• [Task details]: Note how many lines in these entries contain "computer", and reply with that number alone.

(Data entries)
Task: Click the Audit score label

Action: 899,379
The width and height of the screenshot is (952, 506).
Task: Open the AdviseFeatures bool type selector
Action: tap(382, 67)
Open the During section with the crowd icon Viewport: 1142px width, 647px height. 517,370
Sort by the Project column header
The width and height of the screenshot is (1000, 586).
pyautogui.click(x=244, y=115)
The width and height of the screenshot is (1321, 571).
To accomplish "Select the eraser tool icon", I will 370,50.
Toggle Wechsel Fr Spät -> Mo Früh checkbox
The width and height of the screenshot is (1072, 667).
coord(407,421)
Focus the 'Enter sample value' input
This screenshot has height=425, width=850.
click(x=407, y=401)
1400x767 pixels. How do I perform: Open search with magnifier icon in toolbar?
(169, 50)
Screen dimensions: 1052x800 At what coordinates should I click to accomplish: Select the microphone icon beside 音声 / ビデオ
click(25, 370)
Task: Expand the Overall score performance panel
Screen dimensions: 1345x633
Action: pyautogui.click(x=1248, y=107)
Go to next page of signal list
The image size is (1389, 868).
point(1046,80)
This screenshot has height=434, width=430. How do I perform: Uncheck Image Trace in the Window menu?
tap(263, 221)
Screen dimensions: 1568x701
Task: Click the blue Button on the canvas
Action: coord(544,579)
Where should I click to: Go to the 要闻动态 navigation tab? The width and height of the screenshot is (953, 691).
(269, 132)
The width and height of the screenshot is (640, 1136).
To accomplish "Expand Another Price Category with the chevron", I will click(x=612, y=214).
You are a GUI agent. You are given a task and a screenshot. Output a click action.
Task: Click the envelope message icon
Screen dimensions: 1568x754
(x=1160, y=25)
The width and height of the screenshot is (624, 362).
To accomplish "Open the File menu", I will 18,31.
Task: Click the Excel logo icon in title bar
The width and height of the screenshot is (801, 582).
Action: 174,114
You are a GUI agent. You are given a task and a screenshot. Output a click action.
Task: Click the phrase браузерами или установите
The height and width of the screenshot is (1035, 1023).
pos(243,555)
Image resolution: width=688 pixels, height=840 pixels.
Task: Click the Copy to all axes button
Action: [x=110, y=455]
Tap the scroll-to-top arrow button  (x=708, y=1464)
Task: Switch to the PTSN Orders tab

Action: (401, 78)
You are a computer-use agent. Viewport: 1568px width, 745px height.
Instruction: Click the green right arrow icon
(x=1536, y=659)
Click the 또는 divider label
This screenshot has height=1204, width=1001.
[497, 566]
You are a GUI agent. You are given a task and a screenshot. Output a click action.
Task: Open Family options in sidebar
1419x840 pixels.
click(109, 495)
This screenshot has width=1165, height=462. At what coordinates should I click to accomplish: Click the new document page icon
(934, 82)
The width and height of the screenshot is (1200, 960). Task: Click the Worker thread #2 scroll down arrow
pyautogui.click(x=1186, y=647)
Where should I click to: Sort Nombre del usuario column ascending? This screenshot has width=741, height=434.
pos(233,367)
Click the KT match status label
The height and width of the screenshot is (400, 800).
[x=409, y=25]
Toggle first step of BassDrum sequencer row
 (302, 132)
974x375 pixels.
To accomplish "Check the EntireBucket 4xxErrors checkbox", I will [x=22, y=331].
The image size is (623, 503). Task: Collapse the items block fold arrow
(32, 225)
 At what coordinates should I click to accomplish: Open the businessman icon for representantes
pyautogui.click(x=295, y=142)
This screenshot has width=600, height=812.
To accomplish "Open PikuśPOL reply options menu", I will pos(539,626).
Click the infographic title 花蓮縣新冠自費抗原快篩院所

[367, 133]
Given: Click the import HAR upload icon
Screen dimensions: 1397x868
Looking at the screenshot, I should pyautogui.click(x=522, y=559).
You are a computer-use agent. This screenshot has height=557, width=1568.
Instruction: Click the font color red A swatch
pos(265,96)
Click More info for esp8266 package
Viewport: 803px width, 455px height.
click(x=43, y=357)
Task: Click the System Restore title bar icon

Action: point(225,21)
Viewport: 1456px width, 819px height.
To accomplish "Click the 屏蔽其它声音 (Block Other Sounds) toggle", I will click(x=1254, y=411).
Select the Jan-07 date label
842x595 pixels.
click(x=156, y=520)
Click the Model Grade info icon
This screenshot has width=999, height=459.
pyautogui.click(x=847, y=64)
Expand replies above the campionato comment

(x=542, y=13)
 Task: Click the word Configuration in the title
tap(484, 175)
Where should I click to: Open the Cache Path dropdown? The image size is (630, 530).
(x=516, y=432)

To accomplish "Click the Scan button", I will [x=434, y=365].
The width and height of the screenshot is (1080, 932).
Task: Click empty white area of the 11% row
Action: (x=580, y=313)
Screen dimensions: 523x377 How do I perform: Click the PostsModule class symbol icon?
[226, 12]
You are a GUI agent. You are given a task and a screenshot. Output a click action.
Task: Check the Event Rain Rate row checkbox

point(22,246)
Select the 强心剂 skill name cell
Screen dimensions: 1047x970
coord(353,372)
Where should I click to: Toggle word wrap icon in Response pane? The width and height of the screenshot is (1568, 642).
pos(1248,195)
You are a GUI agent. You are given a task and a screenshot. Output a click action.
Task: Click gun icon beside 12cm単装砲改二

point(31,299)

• [Solution to this exercise]: 2